**TASK DETAILS:**
Leave out the pictures and print precisely the lines from the line with "Task: Open more time intervals dropdown arrow" to the final line of the entries, both ends included.

(Stored data entries)
::::

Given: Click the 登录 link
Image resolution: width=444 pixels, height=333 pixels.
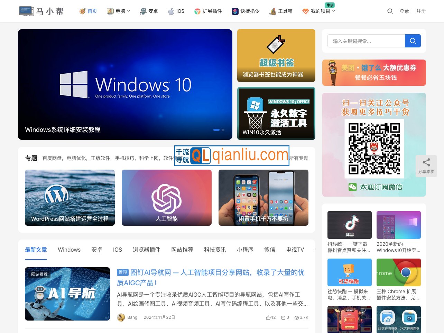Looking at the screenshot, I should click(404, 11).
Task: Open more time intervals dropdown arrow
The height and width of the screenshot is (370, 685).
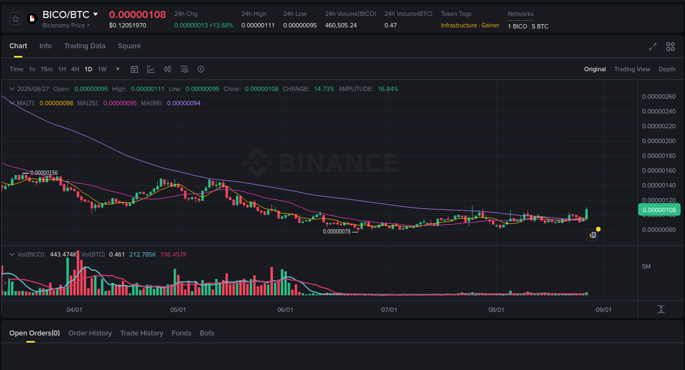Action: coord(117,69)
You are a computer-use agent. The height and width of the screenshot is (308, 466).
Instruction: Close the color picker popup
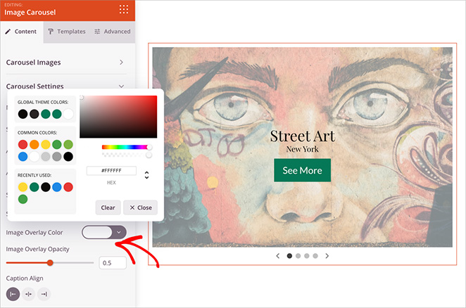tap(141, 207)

::::

**TASK RESPONSE:**
Task: Open more time intervals dropdown arrow
The height and width of the screenshot is (370, 685).
Action: coord(117,69)
You are a computer-use agent. The height and width of the screenshot is (308, 466).
Instruction: Close the color picker popup
tap(141, 207)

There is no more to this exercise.